━━━ Material for the task

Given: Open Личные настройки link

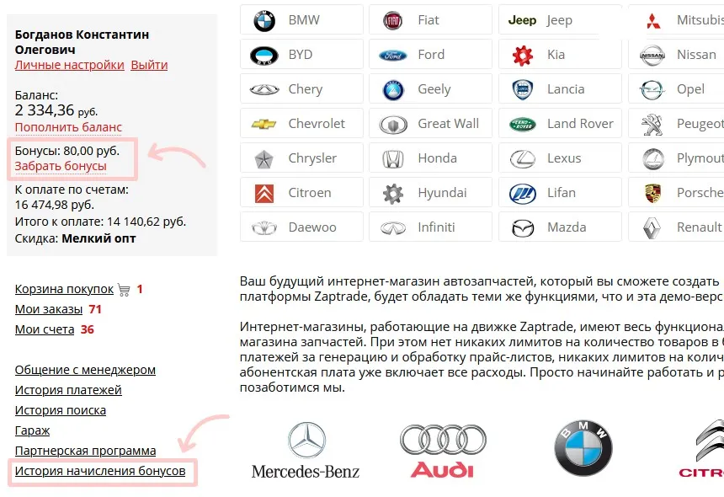Looking at the screenshot, I should coord(70,65).
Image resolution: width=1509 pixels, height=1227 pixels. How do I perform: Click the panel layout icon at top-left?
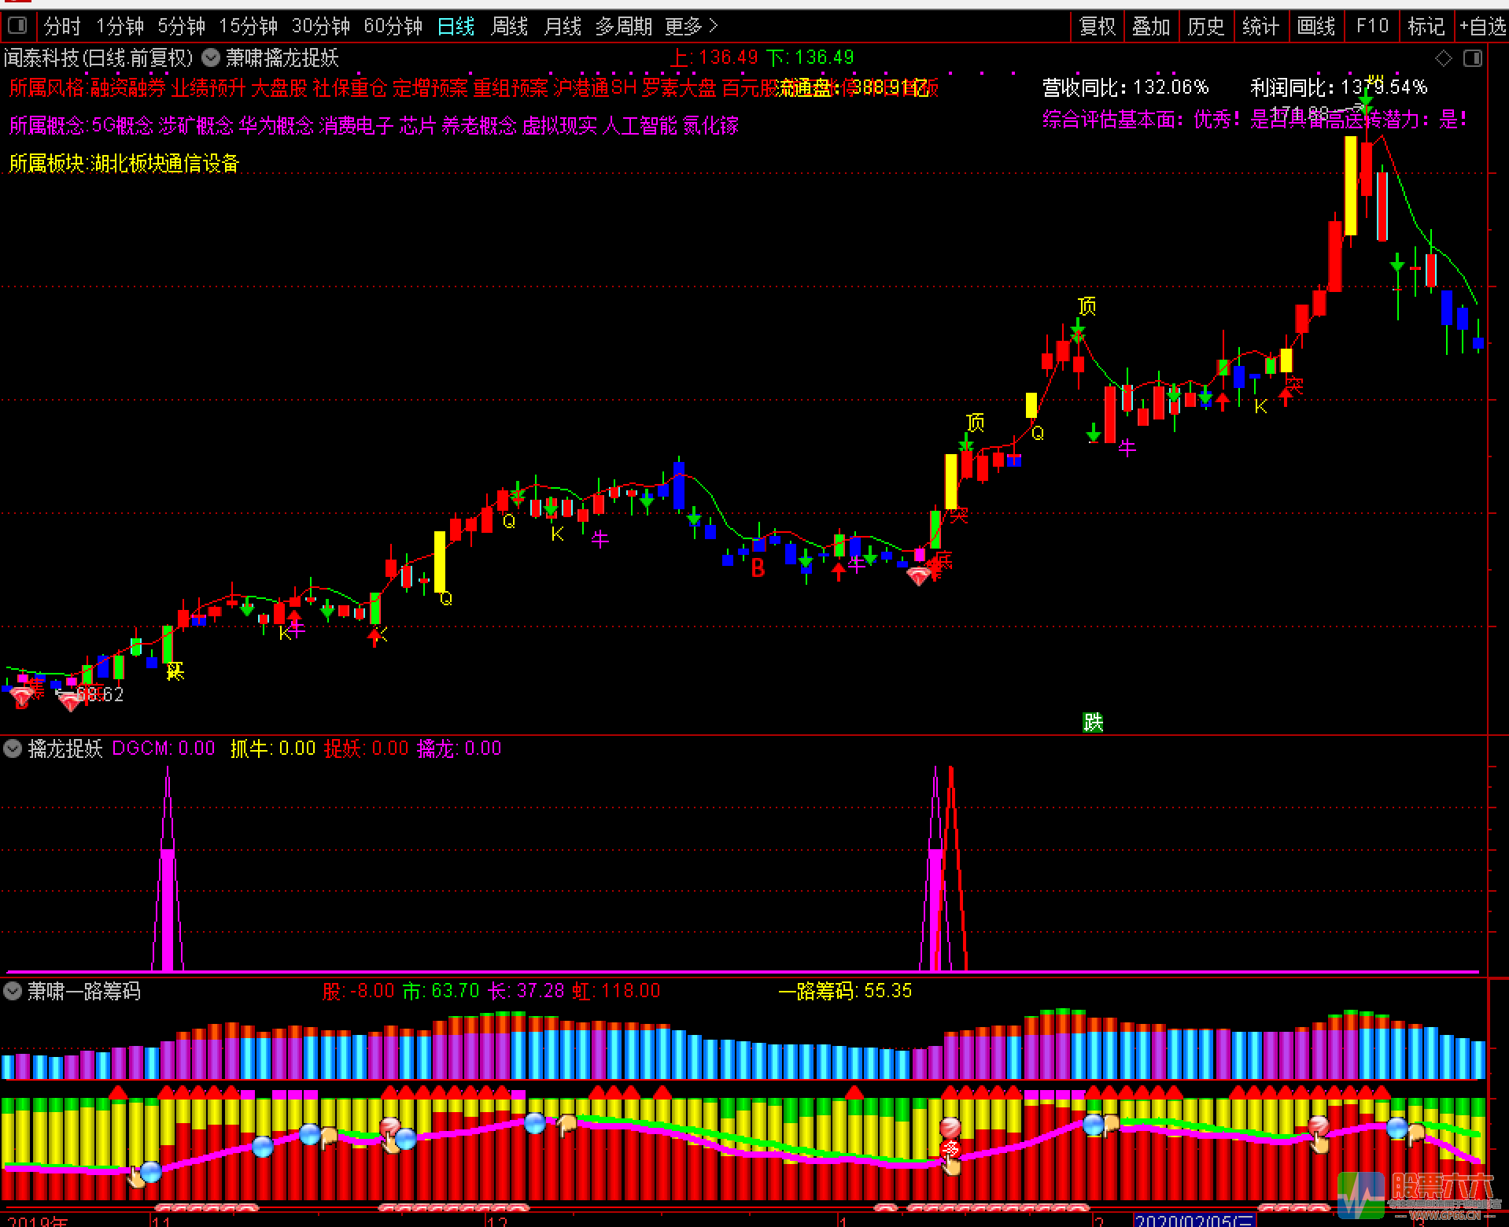[17, 26]
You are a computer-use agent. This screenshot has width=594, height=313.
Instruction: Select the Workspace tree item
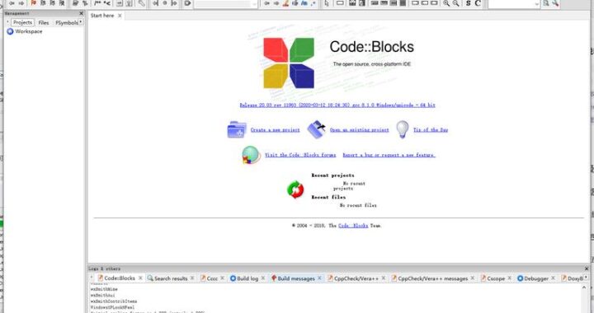click(x=25, y=31)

━━━━━━

- _Do this_
Swap "Workspace" for "Project" throughout the entries above and write them out again with everything else unchanged. Leave out the pictures.

- _Written solution_
Given: Open Личные настройки link

Looking at the screenshot, I should coord(70,65).
Image resolution: width=1509 pixels, height=1227 pixels. How do I perform: Click the panel layout icon at top-left?
[17, 26]
You are a computer-use agent. This screenshot has width=594, height=313.
Instruction: Select the Project tree item
click(x=25, y=31)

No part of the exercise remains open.